A Drink With… James Espey, The Last Drop Distillers Co.By Tom Bruce-Gardyne
As one of the great innovators who helped launch Bailey’s and Malibu among others, James Espey certainly achieved a lot in his corporate career, including an OBE and creation of The Last Drop Distillers Co.
Let’s start with your winning an OBE, how did that feel?
It’s nice to get recognition after 43 years in the industry, and I feel both proud and humbled. I like to think it’s because I have been a creator and brand-builder for most of that time. In particular I look back with pride at the creation of Blue Label, the Classic Malts and Chivas Regal 18-year-old.
When do you feel the industry was at its most innovative?
I think in the IDV days in the late 70s and early 80s when we had a culture where we tried things and sometimes even ignored consumer research. Very few people in the industry know that Bailey’s failed in research, and with Malibu we didn’t do any at all. Our CEO, the late Anthony Tennant, encouraged us to get out and try and make it happen. He brought me in as marketing director to shake the tree and foster innovation. It was really a very entrepreneurial culture.
Do you think Malibu and Baileys would be launched today?
No, I think not because the big companies wouldn’t have the courage to do it because they research everything. It’s like what they say of the camel – the racehorse designed by committee. I think the real innovation today comes from small, entrepreneurial companies and that is evident in the plethora of new gins and malt whiskies.
What was the thinking behind The Keepers of the Quaich?
In the mid-80s I was invited to become a Chevalier du Tastevin in Burgundy and thought what’s wrong with the Scotch industry? Why don’t we do something to recognise our amazing heritage, and the contribution people make from around the world.
Can you tell us how was The Last Drop developed?

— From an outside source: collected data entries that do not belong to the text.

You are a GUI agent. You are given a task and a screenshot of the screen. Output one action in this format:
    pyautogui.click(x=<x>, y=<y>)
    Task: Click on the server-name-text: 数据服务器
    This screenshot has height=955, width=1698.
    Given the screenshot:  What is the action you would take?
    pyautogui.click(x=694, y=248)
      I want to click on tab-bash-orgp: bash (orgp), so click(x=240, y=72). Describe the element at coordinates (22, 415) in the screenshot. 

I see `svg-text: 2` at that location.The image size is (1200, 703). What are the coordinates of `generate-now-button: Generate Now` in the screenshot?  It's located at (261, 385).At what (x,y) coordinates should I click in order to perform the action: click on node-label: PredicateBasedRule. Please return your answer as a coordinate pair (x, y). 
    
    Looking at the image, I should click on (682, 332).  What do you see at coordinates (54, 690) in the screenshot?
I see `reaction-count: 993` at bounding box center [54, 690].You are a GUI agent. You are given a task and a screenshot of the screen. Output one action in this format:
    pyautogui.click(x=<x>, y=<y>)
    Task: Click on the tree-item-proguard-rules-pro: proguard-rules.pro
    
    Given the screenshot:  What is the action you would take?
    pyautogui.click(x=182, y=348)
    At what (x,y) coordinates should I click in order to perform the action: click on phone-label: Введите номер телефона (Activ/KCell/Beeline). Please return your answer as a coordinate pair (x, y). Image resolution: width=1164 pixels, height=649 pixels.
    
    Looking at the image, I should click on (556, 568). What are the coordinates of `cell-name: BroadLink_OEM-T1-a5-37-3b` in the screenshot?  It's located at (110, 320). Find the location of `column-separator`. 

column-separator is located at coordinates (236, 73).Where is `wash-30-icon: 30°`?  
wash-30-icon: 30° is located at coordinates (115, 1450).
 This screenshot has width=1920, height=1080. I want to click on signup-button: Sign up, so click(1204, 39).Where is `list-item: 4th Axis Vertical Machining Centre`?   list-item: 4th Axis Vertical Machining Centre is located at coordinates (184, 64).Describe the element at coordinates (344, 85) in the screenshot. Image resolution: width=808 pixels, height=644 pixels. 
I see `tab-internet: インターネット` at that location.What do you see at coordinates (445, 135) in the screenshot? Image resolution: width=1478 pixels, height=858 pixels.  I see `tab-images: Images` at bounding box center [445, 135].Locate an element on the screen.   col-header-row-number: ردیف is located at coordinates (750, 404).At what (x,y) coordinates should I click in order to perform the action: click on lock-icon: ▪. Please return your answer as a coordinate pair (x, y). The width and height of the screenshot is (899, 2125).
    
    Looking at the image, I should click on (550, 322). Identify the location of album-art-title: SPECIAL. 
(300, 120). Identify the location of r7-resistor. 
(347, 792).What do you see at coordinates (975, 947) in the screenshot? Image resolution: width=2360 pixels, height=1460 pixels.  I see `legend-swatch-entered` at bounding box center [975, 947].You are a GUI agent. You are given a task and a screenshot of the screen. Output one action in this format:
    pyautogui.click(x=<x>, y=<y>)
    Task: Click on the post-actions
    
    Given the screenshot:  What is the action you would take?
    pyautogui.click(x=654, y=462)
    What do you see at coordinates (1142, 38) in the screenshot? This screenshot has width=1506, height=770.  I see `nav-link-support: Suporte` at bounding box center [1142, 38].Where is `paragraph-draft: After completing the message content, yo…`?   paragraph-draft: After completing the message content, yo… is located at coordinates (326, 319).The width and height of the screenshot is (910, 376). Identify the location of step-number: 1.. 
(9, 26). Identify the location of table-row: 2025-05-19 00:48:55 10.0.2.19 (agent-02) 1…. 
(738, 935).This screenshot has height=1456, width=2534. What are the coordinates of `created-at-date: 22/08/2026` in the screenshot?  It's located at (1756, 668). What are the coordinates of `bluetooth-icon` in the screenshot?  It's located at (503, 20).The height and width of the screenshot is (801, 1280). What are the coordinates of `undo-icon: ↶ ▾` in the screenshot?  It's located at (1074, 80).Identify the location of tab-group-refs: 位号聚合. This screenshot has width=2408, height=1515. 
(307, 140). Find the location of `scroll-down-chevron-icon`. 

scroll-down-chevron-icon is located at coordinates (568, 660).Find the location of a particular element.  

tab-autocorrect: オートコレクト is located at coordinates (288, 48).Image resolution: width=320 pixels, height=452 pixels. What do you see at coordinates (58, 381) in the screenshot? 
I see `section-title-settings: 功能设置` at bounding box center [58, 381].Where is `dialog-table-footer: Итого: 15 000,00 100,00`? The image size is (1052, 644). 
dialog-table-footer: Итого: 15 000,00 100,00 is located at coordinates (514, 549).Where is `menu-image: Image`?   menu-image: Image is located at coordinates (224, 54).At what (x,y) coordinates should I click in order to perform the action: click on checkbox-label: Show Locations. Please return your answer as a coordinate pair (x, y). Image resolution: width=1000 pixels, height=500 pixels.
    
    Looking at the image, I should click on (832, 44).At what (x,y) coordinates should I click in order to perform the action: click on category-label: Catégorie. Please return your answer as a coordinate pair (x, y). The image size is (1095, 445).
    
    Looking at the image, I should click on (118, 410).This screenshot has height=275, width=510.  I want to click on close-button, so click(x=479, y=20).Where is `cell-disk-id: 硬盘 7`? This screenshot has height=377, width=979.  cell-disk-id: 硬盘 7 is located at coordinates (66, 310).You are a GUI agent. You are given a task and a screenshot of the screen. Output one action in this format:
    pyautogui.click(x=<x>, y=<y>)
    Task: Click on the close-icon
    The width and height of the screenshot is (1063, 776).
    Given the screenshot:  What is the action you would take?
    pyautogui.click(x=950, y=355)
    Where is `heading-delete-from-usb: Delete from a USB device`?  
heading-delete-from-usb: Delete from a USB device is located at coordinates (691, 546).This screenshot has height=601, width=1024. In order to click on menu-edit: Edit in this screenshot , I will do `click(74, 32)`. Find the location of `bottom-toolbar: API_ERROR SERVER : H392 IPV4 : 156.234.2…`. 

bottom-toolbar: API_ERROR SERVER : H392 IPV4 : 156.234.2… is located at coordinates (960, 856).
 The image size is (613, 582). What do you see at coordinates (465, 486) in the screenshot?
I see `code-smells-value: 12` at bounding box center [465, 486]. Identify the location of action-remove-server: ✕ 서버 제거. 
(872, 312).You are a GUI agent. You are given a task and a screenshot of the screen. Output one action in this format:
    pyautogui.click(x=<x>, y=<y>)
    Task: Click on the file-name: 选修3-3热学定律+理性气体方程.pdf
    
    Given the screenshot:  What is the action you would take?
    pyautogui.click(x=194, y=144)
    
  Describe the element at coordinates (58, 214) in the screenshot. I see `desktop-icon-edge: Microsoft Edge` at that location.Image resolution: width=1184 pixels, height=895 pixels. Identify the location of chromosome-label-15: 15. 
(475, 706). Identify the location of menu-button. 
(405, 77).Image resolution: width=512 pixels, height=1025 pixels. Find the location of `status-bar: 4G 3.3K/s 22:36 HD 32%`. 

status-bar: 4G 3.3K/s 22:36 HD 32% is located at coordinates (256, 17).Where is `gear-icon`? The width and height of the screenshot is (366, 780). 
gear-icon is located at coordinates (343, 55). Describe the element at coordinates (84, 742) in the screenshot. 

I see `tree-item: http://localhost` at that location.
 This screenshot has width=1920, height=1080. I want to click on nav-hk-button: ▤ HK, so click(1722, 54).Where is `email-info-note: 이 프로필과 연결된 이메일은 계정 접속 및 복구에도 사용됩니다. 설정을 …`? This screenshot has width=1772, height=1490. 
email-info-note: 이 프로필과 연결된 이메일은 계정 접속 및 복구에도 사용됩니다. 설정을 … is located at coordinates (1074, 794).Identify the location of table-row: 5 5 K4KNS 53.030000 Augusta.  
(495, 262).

I was with my friend Peter Fleck in South Africa who wanted an exclusive Scotch for his boutique hotel chain; The Last Word. I thought there’s a bigger idea here and so set up a company with Peter and Tom Jago, the creator of Bailey’s. Essentially we’re about rare parcels of unusual spirits and started with three barrels of a 1960 Scotch blend. We’ve now released a 1950 Cognac and a 50-year-old whisky.
Rumour has it that you’re also involved with Mongolian vodka?
That’s right, I’m the international adviser for APU Ltd – the largest spirits company in the country who do 2m cases of vodka a year. With thousands of brands out there you’ve got to have a USP, and I’m encouraged by the uniqueness of the Mongolian proposition. In the not too distant future we’ll be launching probably three vodkas on the world stage.
And now there’s a book in the pipeline?
Yes, it’s called Making Your Marque – 100 Tips to the Top. Sadly there’s far too little mentoring today because people chop and change and there’s very rarely a job for life. I’m hoping the book will make a little contribution to guiding people. It will be coming out at the end of October (www.makingyourmarque.com).